Piers Nash, Ph.D.

Research Summary

Protein-Protein Interactions, Self-Assembly and Complexity in Signal Transduction.

Signal Transduction

Reversible ubiquitination and regulation of signaling: Protein ubiquitination can have many outcomes depending on the length of the ubiquitin chain and the type of linkage. The 2004 Nobel Prize in Chemistry was awarded for the elucidation of the ubiutin-proteasome pathway in which proteins tagged with Lys-48-linked ubiquitin chains greater than 3 in length (polyubiquitination) are targeted to the proteasome for degradation. By contrast, short chains of Lys-63-linked ubiquitin act to coordinate the endocytic machinery and the internal trafficking of endocytic vesicles. We are interested ubiquitination as a regulated and reversible process that creates docking sites for a range of ubiquitin-binding proteins. We are currently studying the role of various ubiqutin linkages in regulating signaling events from activated cell surface receptors (the EGF-R and the T-cell receptor), and the role of specific deubiquitinating enzymes in modulating cellular signal transduction.

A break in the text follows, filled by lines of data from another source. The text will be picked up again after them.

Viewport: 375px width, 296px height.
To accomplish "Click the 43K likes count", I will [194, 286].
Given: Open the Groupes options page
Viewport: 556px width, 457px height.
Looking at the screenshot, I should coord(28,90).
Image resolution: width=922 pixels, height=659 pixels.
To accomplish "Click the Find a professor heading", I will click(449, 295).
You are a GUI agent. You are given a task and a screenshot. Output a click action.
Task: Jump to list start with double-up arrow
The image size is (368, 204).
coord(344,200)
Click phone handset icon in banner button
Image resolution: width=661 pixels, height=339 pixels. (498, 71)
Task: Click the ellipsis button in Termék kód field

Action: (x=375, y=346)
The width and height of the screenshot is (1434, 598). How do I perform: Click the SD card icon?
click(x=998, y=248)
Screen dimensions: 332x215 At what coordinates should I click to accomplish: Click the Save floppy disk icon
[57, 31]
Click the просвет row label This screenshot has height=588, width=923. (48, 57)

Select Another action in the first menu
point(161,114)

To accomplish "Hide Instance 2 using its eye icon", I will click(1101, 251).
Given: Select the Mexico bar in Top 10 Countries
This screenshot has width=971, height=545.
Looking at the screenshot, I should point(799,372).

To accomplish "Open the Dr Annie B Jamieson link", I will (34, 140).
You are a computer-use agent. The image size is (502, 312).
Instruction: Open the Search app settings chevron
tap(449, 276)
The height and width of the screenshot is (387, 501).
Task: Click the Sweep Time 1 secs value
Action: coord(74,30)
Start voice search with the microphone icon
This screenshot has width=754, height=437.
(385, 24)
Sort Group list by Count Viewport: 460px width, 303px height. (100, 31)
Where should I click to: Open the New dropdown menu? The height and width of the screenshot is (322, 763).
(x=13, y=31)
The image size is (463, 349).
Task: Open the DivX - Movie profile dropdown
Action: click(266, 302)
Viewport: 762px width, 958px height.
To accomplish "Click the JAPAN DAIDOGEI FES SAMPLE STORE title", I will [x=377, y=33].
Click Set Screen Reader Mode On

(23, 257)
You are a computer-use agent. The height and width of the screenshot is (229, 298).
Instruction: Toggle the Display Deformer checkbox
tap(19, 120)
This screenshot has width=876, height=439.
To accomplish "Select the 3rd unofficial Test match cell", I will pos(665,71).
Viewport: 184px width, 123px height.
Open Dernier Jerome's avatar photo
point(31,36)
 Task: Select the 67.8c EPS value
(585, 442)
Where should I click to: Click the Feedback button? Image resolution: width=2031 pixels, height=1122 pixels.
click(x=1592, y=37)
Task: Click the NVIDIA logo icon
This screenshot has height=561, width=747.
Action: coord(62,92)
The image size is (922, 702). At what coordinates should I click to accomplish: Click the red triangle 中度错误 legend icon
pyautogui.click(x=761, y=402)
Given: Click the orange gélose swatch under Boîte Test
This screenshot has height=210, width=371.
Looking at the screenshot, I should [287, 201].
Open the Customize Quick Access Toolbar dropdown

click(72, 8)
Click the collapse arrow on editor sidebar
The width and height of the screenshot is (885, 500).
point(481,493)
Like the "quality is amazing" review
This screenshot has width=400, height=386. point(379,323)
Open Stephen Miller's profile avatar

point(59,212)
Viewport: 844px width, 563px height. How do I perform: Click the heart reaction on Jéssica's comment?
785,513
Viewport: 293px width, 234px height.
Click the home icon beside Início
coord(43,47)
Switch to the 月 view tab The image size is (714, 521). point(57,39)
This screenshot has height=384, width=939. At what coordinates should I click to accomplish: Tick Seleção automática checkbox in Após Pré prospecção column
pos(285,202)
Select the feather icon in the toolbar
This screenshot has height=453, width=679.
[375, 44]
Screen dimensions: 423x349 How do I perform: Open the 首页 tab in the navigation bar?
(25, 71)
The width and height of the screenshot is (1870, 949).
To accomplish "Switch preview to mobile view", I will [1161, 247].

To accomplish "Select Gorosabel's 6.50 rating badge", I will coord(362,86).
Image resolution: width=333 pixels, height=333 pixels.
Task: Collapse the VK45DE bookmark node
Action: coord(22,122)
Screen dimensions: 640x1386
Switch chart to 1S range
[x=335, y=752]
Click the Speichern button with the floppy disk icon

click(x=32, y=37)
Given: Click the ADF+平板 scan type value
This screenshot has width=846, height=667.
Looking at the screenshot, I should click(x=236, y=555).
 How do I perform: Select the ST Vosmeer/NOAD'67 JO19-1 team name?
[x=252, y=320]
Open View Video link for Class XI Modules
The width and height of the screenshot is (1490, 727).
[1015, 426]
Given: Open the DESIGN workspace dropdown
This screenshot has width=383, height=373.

Systems Biology/Bioinformatics
The human and mouse complement of SH2 domains: The SH2 domain is a modular protein interaction domain that selectively binds to phosphorylated tyrosine containing sequences, and in doing so functions as the critical link between tyrosine kinases and downstream signaling. As such, SH2 domain containing proteins play key role in signaling cascades implicated in a wide range of human diseases, including cancers, diabetes, autoimmune diseases and a wide range of bacterial and viral pathogens. We have recently completed a bioinformatic analysis of the human and mouse complement of SH2 domains (Liu et al. 2006 Molecular Cell 22: 851-868). Using this approach we have identified a number of previously unknown SH2 domain proteins. We are utilizing a combination of chemical, biochemical, and cell biology techniques to determine the binding preference and cellular role of these novel proteins. In addition, we are examining the evolution and diversity of SH2 domain functional specificity using a variety of techniques, including analysis of intron-exon boundary structure, domains-assisted sequence comparison, structural and functional analysis.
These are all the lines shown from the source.